Haas made Holmes aware he should be on standby for Furyk on Tuesday, giving the Kentucky-born player the tap on the shoulder on Friday.
“He kept me updated with texts and I finally got the call on Friday morning saying he couldn’t go,” Holmes said. “I felt bad for Jim, I know how much he loves these events, but I was grateful for the opportunity as well.”
Holmes came up just short on points despite winning the Shell Houston Open ahead of the Masters and posting a pair of runner-ups. Haas' son, Bill, finished 11th in points and was given one of two initial wild-card picks. Phil Mickelson got the other.
Though Furyk won't compete, he did make the trip with his wife Tabitha and the team to serve as an assistant captain this week.
Adam Scott was eliminated from the PGA Tour playoffs after The Barclays, giving him a five-week vacation as the FedEx Cup was decided.
So, Scott took the free time to ditch the broomstick putter he has used since 2011 and get comfortable with a traditional-length putter, which he is using this week at the Presidents Cup.
Ranked 158th this past season in strokes gained putting, Scott made the switch from the long putter and the anchored putting stroke he used with it, which will become illegal on Jan. 1, 2016.
“It was a good time to make the change and I spent some time working on it, a similar amount of time actually when I went to the long putter,” said Scott at this week's Presidents Cup in South Korea, according to Golf Channel. “It’s kind of refreshing to make a forced change because my putting stats are certainly unimpressive this year.”

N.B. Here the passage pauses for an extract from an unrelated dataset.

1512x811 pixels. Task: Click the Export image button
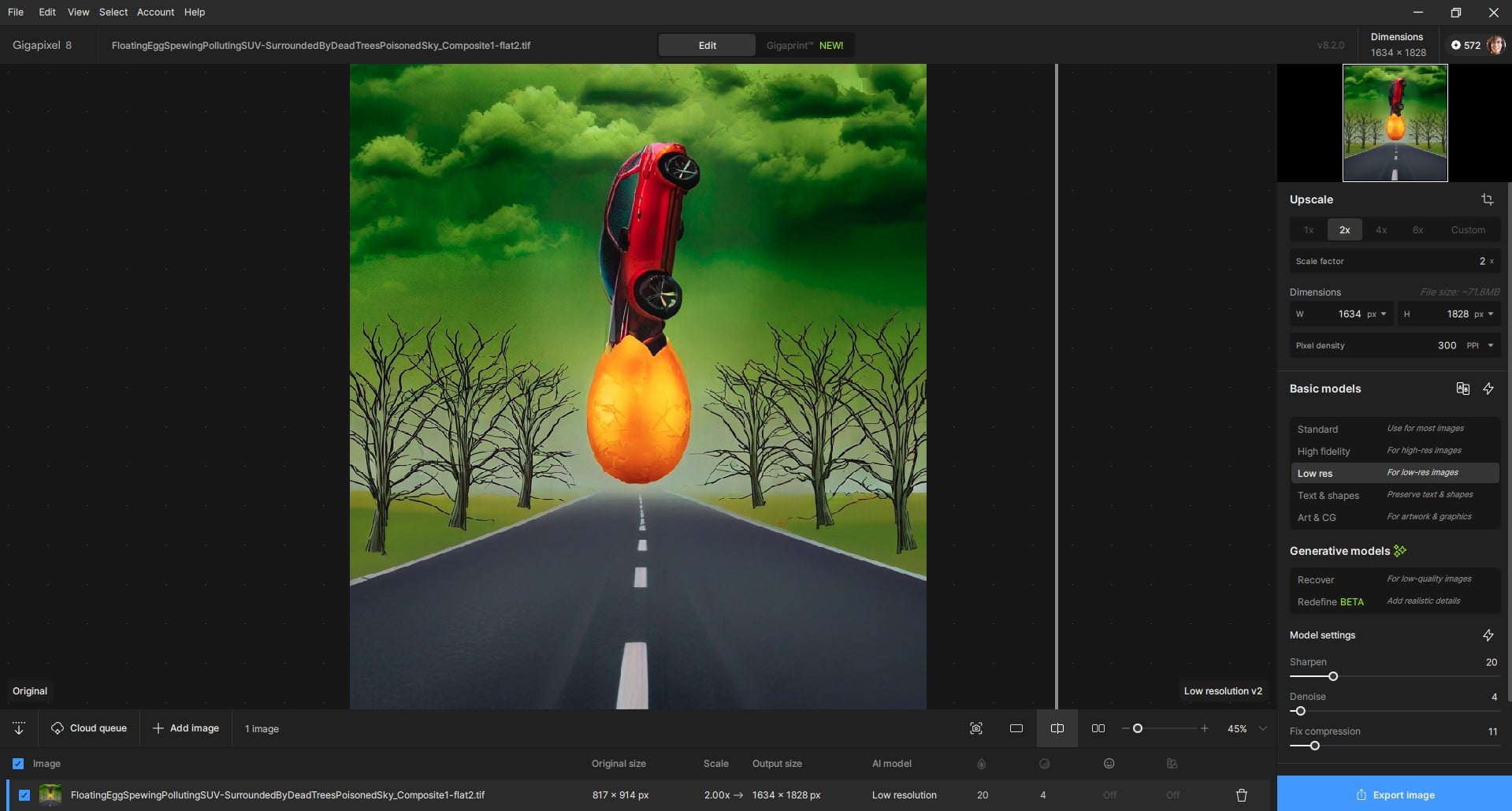pyautogui.click(x=1395, y=794)
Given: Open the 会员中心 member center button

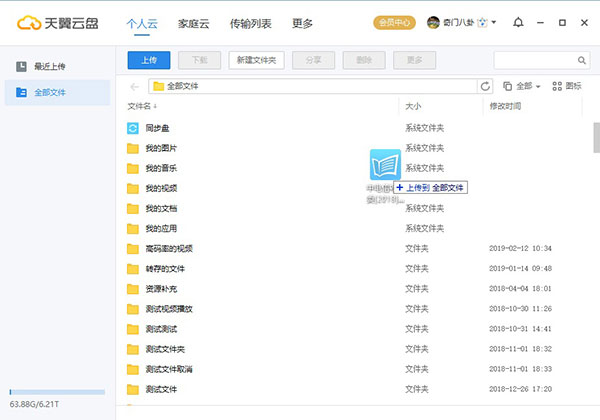Looking at the screenshot, I should click(394, 22).
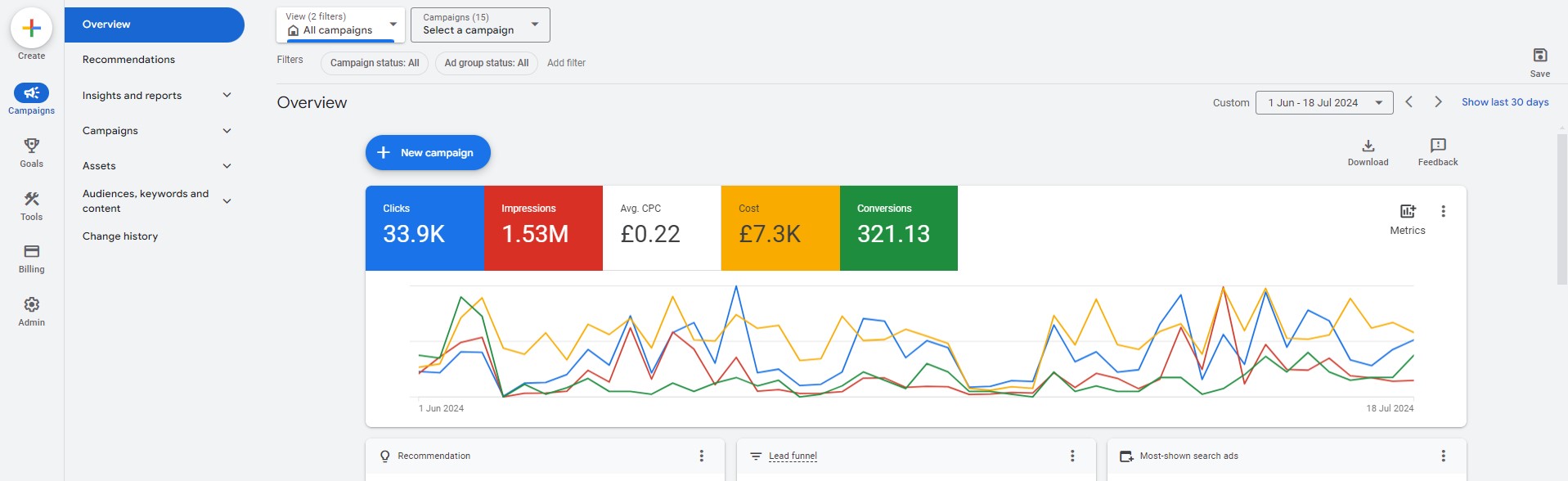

Scott first tried making the switch to a traditional-length putter at the WGC-Cadillac Championship in March. After seeing some positive results in the first week at Doral, Scott struggled in subsequent starts, leading him back to the long putter in the majors. As soon as August, Scott said he intended to stick with the long putter, even after the anchoring ban took hold. With a new perspective on the matter, Scott -- who called the change "forced" -- figures there's no better time to make the switch.
“There has to be a week where I start and it may as well be here," Scott said, "and I’m very confident I can make myself one of the best putters on Tour.”
Sometimes, all it takes is an apology.
The PGA Tour was planning to fine Rory McIlroy $25,000 for throwing his 3-iron into a water hazard in frustration during the WGC-Cadillac Championship in March. However, then McIlroy said he was sorry for losing his cool in a post-round TV interview.
"The fine was reduced from $25,000 to $5,000 because I said I was sorry in the TV interview afterwards," said McIlroy, according to ESPN UK.
After McIlroy's club found the bottom of the hazard of the par-5 eighth on the TPC Blue Monster at Trump Doral, The Donald hired a SCUBA diver to fetch the club from the murky depths. The next day, Trump presented McIlroy with the club in a PR stunt.
That may have been a low point on the season for McIlroy, who went on to win twice in May, including the WGC-Cadillac Match Play and the Wells Fargo Championship. However, McIlroy "lost" his season when he injured his ankle playing soccer with buddies on July 4, leading him to miss the British Open and becoming the first Open champion who did not defend the Claret Jug since Ben Hogan in 1954.